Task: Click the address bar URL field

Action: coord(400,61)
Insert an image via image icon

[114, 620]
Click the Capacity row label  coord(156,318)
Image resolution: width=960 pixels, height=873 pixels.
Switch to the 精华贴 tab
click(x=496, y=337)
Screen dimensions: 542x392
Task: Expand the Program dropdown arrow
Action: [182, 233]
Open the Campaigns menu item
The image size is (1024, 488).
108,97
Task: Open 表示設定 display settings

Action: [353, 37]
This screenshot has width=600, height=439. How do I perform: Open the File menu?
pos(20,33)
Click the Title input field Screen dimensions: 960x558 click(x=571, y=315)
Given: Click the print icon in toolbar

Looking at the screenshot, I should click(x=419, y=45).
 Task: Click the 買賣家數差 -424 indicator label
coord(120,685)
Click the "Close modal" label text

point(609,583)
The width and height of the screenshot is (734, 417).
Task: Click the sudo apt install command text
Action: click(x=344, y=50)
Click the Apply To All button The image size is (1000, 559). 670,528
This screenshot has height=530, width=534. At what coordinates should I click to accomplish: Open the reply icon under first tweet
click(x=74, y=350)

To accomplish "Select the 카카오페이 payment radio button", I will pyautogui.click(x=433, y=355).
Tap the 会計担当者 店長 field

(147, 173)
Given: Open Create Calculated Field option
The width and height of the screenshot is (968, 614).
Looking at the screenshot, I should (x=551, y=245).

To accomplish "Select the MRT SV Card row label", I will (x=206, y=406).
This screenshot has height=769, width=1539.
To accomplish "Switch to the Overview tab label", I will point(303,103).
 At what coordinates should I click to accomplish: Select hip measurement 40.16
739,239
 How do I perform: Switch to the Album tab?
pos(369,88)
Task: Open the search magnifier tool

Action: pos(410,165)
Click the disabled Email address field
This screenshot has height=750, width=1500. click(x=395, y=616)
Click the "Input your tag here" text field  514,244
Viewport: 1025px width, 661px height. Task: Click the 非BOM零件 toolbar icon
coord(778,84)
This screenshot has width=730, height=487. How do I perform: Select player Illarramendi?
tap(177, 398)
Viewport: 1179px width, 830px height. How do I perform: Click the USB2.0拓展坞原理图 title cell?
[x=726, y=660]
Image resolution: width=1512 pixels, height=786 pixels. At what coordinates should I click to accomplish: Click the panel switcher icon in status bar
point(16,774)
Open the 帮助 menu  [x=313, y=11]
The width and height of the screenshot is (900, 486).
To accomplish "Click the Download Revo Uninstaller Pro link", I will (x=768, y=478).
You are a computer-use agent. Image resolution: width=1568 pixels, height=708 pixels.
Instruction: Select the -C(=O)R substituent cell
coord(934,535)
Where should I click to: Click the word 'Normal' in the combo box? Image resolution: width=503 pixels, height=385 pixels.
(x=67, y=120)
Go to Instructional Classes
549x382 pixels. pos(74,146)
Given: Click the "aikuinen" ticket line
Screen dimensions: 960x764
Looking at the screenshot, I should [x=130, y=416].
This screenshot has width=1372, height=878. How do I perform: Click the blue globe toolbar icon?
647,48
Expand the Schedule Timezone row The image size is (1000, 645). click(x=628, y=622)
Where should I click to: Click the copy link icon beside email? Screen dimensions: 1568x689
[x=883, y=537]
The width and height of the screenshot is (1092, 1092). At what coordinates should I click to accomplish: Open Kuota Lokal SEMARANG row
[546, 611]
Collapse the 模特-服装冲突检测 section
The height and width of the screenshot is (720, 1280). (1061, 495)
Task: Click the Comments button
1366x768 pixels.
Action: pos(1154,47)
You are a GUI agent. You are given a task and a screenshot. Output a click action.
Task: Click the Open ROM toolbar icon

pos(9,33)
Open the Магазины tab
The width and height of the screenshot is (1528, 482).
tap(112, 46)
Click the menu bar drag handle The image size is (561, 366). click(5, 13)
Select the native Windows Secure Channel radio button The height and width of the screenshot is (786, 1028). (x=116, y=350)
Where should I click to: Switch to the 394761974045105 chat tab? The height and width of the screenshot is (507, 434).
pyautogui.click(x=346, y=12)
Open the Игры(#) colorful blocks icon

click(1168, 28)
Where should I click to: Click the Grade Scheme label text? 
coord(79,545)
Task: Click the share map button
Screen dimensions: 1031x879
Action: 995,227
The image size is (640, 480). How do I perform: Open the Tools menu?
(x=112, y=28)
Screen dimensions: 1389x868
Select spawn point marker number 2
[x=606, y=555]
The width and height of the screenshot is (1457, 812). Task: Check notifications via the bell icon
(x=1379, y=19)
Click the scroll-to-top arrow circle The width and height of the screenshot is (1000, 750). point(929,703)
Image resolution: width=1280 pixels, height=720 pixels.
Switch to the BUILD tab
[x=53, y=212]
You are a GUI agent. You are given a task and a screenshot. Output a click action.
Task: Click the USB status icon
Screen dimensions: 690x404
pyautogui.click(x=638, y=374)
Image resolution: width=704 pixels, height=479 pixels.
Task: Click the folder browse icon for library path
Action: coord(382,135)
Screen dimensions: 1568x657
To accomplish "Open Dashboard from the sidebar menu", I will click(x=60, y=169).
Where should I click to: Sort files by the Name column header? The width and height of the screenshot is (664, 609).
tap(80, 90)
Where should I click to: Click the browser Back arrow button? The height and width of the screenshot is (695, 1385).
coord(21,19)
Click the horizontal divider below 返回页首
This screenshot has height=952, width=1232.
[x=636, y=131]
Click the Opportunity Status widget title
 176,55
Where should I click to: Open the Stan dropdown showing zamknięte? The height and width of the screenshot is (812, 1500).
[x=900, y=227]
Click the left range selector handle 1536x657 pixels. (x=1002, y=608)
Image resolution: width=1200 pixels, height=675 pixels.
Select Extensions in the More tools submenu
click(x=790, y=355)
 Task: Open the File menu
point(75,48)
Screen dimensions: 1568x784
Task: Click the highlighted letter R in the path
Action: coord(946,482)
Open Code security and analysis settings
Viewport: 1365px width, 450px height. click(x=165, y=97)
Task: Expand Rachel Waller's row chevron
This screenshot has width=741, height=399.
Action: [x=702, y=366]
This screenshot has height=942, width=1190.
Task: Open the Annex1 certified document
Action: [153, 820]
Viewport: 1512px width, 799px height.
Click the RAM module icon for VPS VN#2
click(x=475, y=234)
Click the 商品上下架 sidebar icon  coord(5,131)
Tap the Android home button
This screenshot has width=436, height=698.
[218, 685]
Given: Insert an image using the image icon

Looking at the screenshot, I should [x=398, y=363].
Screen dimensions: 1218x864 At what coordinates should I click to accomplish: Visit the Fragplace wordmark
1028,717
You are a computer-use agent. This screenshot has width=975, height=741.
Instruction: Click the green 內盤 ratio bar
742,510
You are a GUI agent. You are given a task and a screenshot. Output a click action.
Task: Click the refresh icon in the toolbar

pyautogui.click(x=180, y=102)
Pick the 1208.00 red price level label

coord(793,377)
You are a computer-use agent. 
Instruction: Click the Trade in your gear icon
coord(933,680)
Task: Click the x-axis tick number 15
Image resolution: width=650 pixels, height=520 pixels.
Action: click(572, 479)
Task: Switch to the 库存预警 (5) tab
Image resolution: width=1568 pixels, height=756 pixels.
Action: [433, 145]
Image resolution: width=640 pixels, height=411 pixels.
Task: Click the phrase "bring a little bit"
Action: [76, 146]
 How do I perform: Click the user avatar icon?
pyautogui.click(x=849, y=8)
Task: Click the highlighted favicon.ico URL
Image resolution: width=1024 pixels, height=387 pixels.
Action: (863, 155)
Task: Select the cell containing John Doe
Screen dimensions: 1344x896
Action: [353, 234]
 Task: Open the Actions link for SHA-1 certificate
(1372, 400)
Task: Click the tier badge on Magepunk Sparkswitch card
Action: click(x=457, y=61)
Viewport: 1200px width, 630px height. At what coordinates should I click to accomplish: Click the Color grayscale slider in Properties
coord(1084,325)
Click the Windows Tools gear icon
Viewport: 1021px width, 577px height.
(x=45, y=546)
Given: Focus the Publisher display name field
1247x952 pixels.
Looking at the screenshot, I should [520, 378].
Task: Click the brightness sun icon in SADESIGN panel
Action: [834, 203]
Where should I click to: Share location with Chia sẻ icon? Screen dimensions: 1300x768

==================================================

For this task, write out exactly the lines of the entries above, starting at the line with "Click the left" and ending at the line with "Task: Expand Rachel Waller's row chevron", both included, and no others.

• [Task answer]
Click the left range selector handle 1536x657 pixels. (x=1002, y=608)
Image resolution: width=1200 pixels, height=675 pixels.
Select Extensions in the More tools submenu
click(x=790, y=355)
 Task: Open the File menu
point(75,48)
Screen dimensions: 1568x784
Task: Click the highlighted letter R in the path
Action: coord(946,482)
Open Code security and analysis settings
Viewport: 1365px width, 450px height. click(x=165, y=97)
Task: Expand Rachel Waller's row chevron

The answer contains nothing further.